WHAT IS EXPECTED
Copy out the lines word for word, starting at the one containing "How do I perform: Tap the T2X16mm" and ending at the one containing "coord(82,113)". Include both of those lines and omit the pictures.
━━━━━ DATA LISTING ━━━━━
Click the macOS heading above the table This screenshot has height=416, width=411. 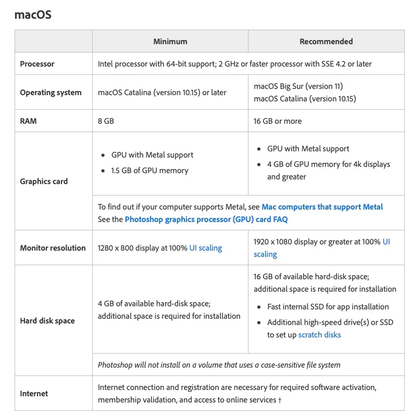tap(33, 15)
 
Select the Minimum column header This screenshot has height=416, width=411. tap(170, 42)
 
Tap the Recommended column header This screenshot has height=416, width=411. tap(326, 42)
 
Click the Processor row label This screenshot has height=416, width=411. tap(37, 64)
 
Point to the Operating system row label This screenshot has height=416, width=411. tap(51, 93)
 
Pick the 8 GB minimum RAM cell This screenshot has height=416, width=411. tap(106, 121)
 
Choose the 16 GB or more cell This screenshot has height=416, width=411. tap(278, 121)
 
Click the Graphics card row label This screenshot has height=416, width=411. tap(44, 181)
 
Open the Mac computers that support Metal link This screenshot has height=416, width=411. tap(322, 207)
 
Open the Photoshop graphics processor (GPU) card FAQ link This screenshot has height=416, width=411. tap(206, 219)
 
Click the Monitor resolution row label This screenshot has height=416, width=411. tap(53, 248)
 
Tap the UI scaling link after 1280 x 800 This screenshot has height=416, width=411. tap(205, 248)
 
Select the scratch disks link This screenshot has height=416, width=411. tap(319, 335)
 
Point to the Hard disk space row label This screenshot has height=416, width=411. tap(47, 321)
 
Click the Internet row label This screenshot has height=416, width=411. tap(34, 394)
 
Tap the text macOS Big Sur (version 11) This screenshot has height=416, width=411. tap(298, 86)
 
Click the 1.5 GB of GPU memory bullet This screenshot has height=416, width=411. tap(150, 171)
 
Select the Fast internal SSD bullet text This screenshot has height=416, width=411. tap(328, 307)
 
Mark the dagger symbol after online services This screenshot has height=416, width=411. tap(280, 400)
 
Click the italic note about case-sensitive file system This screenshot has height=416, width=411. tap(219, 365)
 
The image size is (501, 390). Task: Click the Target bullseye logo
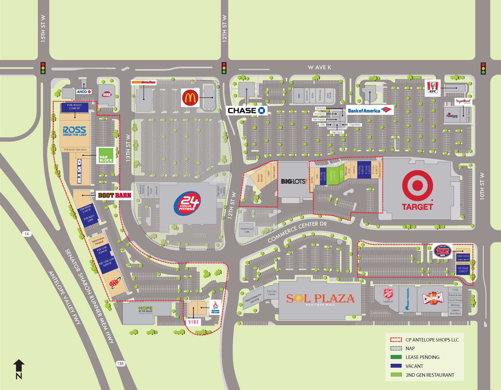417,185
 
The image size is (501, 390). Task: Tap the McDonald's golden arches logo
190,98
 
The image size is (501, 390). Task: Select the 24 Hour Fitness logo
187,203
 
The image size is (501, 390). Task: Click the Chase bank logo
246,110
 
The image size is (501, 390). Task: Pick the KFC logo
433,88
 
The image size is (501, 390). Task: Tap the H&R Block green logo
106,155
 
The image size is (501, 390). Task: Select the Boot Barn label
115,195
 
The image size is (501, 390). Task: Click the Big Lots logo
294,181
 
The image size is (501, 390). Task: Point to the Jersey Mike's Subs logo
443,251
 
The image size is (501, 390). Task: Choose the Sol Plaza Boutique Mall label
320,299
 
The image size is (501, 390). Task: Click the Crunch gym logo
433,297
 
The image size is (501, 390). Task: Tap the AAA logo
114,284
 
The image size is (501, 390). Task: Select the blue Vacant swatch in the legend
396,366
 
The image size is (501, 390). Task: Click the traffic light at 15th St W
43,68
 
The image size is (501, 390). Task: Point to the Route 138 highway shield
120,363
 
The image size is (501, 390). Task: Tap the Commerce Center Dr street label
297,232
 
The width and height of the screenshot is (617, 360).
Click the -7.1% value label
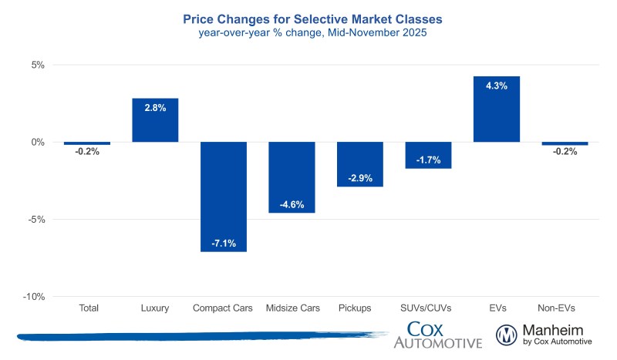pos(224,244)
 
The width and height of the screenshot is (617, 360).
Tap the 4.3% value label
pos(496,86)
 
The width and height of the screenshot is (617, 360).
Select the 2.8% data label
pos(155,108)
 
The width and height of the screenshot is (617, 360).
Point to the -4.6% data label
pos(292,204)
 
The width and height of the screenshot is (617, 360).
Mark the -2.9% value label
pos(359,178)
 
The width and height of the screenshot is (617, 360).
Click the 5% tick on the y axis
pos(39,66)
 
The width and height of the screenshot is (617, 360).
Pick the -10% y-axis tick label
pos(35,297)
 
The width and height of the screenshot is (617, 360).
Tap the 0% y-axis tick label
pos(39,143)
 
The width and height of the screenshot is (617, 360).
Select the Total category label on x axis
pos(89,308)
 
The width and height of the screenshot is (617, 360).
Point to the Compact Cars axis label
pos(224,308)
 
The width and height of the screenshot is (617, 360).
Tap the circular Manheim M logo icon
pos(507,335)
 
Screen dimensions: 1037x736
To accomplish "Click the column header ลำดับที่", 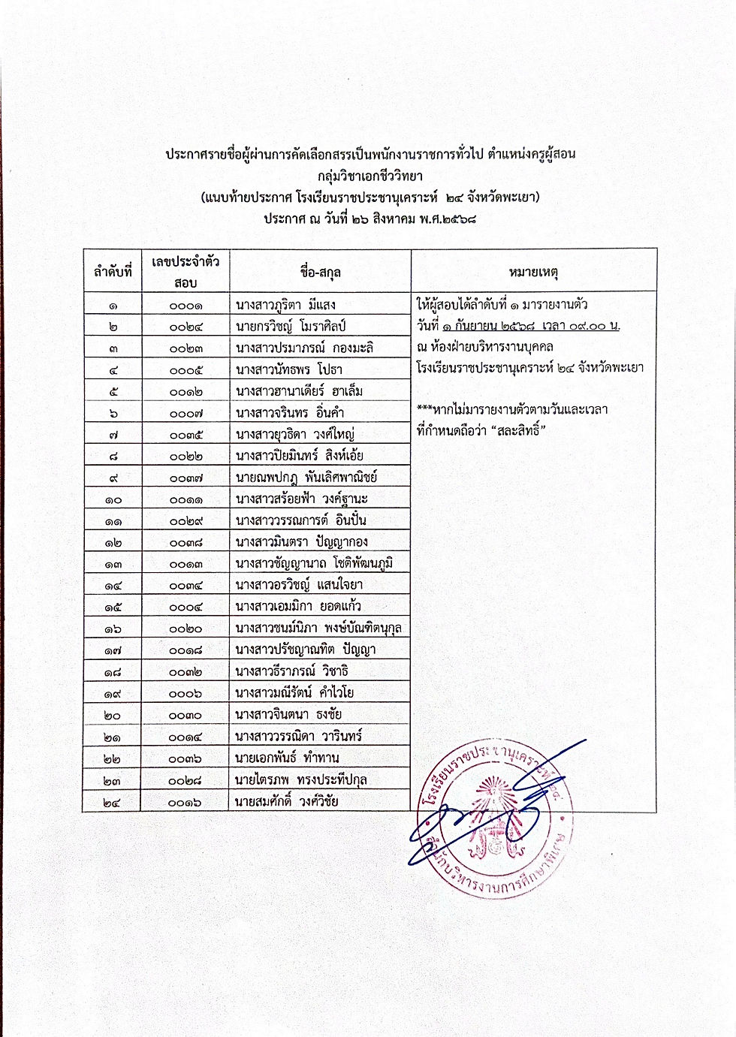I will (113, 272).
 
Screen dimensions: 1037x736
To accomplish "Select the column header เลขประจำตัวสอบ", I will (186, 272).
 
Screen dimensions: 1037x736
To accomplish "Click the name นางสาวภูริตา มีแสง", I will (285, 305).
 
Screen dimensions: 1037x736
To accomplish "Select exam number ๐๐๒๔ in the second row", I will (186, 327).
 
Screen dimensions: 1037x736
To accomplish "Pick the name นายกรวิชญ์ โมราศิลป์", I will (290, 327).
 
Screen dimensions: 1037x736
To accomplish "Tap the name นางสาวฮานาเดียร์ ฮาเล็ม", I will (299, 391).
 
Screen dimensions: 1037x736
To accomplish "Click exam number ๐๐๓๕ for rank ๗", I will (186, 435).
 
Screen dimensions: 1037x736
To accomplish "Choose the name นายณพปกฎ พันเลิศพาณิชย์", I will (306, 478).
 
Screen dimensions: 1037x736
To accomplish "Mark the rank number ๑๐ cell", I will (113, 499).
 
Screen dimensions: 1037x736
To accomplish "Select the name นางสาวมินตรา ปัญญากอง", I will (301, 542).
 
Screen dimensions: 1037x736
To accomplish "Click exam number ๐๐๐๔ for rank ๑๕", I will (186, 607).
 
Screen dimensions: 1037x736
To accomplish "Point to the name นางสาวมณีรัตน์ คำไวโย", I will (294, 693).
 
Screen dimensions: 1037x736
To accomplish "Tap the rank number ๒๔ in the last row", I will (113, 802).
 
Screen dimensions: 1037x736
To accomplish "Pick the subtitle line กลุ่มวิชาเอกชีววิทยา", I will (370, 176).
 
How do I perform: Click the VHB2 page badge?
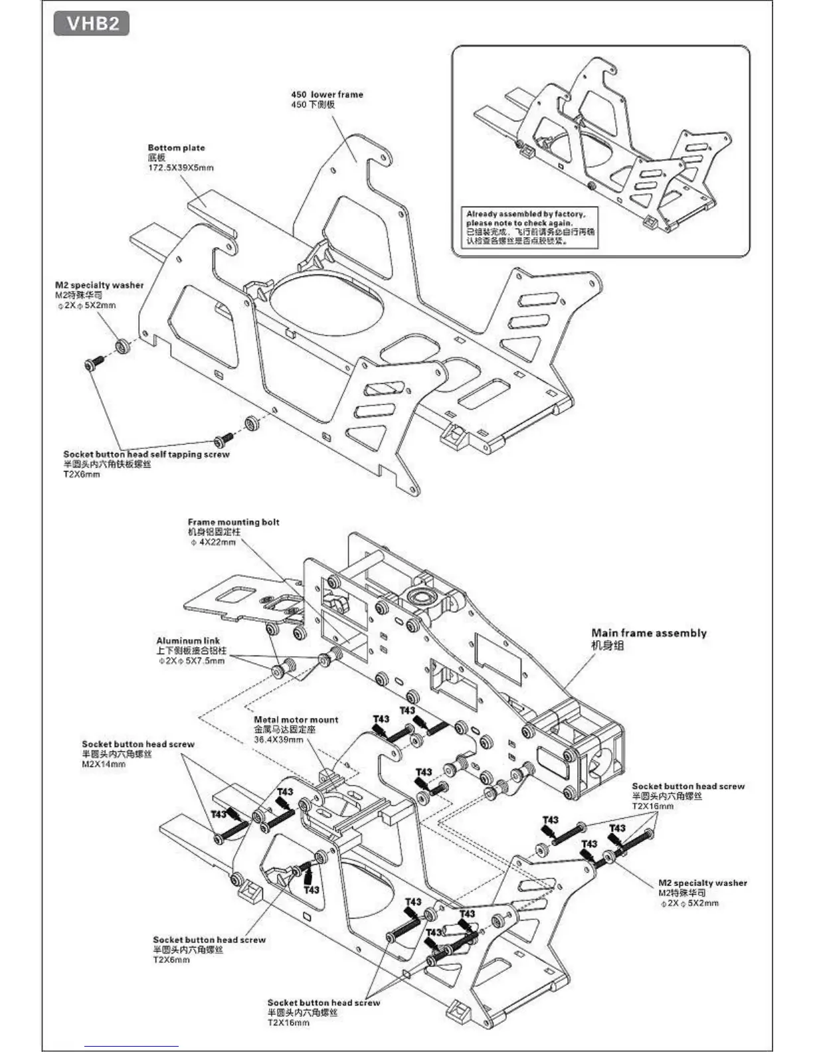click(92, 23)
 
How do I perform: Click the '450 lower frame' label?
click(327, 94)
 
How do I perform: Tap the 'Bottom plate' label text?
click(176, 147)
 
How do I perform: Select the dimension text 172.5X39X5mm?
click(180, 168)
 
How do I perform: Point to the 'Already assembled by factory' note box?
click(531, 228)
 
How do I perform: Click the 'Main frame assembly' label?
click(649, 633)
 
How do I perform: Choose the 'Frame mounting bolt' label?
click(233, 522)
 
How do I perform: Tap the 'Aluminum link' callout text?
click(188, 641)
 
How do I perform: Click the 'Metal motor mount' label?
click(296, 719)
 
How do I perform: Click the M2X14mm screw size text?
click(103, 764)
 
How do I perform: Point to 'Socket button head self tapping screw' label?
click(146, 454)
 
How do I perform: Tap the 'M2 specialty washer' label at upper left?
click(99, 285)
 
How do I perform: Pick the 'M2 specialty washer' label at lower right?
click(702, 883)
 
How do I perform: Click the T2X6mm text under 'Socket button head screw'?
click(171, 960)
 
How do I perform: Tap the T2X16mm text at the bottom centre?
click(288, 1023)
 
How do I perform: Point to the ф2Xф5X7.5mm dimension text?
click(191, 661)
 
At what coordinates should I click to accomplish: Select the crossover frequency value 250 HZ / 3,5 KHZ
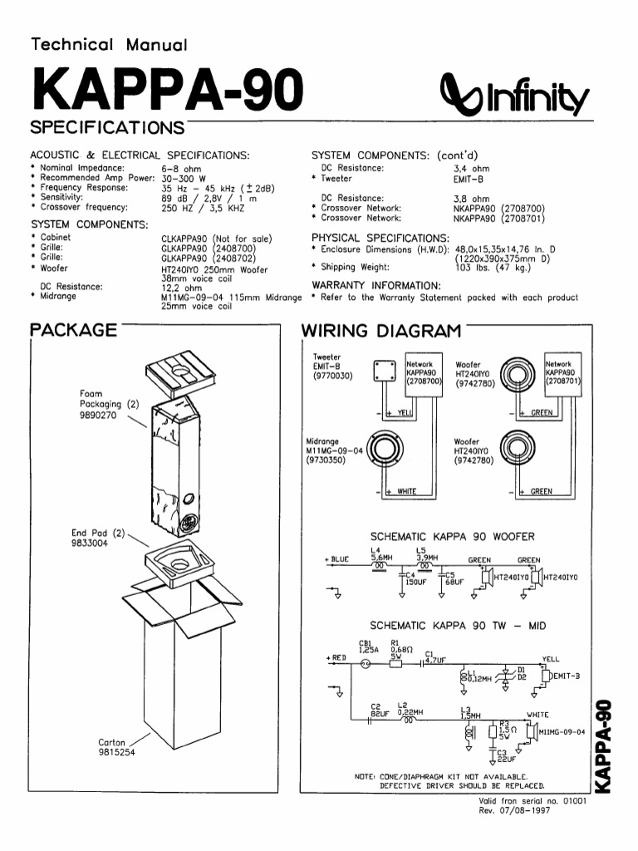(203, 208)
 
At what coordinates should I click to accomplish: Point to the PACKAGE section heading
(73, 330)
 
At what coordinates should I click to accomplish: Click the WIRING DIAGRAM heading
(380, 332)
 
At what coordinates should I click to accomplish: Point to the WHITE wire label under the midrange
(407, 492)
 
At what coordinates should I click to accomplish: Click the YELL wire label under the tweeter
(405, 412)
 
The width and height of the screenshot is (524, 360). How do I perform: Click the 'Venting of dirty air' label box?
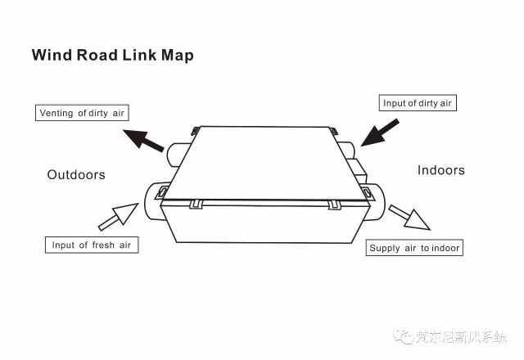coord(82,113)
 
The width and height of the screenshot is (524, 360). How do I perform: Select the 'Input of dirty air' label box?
━━━━━
RESULT OF THIS TASK
How do I perform: Tap the T2X16mm text at the bottom centre?
click(288, 1023)
 
How do I perform: Point to the ф2Xф5X7.5mm dimension text?
click(191, 661)
 
At what coordinates should I click to accomplish: Select the crossover frequency value 250 HZ / 3,5 KHZ
(203, 208)
 
At what coordinates should I click to accomplish: Point to the PACKAGE section heading
(73, 330)
 
At what coordinates should I click to accomplish: Click the WIRING DIAGRAM heading
(380, 332)
 
At what coordinates should I click to accomplish: Point to the WHITE wire label under the midrange
(407, 492)
 
At what coordinates should I click to accomplish: Click the YELL wire label under the tweeter
(405, 412)
 
The width and height of the screenshot is (524, 360). How do I perform: Click the 'Venting of dirty air' label box?
coord(82,113)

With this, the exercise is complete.